Apostlebirds are a socially living, cooperative breeding species with each breeding group generally containing only one breeding pair, the rest being either their helper offspring, kin or unrelated adult birds. Most group members help construct a mud nest, share in incubation of the eggs, and defense of the nest. Once the eggs are hatched, all members of the group help feed the chicks and keep the nest clean.

Apostlebirds are a fission-fusion society. In winter, birds flock in larger groups, and as breeding season approaches winter groups break into smaller breeding groups. This change in group size is a consequence of breeding groups merging in the winter and breaking apart again in the summer breeding season. Breeding groups use small, non overlapping home ranges around the nest site, while winter ranges are larger with groups freely interacting with other groups.

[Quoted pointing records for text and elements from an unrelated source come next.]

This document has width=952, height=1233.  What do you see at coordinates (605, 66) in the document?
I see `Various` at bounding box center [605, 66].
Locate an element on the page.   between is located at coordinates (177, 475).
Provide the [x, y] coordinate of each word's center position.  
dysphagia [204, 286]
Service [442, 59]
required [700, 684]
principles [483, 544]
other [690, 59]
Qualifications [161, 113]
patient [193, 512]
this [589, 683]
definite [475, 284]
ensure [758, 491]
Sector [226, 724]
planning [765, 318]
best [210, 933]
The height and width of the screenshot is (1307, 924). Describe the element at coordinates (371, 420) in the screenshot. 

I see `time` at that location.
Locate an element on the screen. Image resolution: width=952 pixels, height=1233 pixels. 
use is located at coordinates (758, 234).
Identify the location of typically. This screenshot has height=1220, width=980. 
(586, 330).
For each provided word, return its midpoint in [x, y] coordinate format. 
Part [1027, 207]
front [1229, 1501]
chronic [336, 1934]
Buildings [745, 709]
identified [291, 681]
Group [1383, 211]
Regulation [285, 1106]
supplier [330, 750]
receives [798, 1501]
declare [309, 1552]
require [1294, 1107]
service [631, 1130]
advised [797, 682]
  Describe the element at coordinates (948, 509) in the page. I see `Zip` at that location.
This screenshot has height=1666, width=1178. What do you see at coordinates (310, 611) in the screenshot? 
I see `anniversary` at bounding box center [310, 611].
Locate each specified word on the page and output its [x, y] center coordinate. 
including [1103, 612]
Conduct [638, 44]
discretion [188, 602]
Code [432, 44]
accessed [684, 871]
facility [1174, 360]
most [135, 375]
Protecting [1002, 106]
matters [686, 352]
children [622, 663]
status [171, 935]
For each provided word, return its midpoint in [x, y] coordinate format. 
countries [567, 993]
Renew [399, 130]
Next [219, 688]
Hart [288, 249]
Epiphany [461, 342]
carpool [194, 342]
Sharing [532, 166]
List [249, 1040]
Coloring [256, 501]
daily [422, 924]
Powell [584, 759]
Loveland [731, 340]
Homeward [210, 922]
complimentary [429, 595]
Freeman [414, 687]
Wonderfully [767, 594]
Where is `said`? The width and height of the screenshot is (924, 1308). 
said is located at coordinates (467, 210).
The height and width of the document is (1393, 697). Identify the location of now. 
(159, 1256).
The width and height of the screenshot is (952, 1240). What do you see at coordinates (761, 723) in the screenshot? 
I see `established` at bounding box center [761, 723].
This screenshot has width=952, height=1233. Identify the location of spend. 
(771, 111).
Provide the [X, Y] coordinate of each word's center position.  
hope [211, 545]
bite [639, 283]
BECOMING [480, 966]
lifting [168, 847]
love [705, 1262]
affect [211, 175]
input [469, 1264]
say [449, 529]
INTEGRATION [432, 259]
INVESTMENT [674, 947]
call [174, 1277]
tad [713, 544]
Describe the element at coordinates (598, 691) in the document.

Breeding season is from August to December. The nest is a deep cup-shaped structure made of grasses held together with mud or sometimes manure in a tree fork up to seven or eight metres above the ground. Three to five pale blue-white eggs sparsely splotched with brown and lavender shades are laid measuring 22 mm x 29 mm. They are tapered oval in shape.

==Conservation status==
Apostlebirds are not listed as threatened on the Australian Environment Protection and Biodiversity Conservation Act 1999. However, their conservation status varies from state to state within Australia. For example:
- The apostlebird is listed as threatened on the Victorian Flora and Fauna Guarantee Act (1988). Under this Act, an Action Statement for the recovery and future management of this species has not yet been prepared.
- On the 2007 advisory list of threatened vertebrate fauna in Victoria, the apostlebird is not listed as a threatened species.